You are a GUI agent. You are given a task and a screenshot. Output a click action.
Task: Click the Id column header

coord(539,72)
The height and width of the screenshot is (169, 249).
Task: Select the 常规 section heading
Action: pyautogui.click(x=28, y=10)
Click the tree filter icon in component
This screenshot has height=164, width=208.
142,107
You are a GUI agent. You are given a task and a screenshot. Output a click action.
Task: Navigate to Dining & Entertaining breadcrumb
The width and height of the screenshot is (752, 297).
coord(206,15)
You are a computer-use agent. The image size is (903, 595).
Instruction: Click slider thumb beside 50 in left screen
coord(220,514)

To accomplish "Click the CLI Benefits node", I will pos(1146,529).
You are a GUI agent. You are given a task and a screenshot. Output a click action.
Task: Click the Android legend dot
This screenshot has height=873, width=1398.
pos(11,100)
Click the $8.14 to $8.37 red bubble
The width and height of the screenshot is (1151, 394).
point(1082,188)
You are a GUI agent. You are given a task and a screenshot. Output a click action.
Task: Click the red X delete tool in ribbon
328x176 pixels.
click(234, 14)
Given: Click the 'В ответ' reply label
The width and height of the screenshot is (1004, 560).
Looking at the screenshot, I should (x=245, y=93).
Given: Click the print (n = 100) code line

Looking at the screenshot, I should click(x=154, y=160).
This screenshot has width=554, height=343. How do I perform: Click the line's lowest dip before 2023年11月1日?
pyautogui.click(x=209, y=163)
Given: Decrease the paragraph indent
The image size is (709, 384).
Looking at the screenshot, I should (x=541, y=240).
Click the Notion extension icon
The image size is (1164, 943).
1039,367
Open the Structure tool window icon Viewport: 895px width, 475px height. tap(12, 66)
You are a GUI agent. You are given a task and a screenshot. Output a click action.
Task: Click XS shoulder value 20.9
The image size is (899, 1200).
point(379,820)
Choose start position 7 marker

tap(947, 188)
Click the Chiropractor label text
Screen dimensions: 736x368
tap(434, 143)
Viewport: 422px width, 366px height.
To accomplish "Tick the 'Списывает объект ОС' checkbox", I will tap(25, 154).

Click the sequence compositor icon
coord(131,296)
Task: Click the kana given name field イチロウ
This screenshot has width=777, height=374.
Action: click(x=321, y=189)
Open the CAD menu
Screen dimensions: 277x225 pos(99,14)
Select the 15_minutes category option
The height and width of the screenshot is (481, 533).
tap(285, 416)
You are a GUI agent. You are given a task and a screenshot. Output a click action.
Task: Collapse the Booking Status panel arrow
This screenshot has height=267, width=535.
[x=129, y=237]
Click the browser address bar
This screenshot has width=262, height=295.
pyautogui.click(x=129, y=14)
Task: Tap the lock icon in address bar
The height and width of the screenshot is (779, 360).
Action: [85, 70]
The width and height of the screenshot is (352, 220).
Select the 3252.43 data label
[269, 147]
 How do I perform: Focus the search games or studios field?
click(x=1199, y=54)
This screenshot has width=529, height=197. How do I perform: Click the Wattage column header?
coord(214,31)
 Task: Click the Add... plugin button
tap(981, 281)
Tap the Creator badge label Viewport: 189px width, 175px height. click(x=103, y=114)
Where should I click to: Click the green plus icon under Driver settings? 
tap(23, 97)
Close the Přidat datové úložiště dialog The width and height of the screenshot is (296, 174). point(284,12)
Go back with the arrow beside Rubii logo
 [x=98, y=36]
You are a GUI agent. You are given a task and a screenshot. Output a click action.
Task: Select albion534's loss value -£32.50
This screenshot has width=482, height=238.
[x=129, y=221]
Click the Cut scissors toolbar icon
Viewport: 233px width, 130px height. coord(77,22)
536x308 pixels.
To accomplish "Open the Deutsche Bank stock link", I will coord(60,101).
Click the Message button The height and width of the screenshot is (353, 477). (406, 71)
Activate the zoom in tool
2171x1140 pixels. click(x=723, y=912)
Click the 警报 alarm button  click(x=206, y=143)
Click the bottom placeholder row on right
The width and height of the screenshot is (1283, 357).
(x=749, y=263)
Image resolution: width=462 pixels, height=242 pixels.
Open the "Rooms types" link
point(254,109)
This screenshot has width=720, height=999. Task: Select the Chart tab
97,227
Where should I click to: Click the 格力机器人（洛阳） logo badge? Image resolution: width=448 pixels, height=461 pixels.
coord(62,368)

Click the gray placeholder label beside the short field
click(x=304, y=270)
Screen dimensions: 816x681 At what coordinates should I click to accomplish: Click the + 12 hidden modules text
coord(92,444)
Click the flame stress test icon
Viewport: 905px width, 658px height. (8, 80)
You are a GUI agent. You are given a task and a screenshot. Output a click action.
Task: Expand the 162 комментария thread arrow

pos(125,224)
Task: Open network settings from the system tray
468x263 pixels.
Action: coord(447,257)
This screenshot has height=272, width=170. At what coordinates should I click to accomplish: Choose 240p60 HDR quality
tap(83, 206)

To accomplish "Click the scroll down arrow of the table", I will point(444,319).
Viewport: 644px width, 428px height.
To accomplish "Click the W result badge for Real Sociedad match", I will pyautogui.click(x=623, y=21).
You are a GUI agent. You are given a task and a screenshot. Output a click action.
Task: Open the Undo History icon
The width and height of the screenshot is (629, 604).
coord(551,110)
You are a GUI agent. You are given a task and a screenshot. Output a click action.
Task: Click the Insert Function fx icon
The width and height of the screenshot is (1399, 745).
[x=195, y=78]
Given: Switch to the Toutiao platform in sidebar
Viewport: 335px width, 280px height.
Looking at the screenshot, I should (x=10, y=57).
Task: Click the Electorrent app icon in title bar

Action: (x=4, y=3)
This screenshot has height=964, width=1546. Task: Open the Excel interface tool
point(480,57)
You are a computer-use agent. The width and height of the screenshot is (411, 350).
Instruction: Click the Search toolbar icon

__________

• [PROMPT]
What lines in the records above include the string "value"? Copy each one.

• [OUTPUT OF THE TASK]
Task: Click XS shoulder value 20.9
Task: Select albion534's loss value -£32.50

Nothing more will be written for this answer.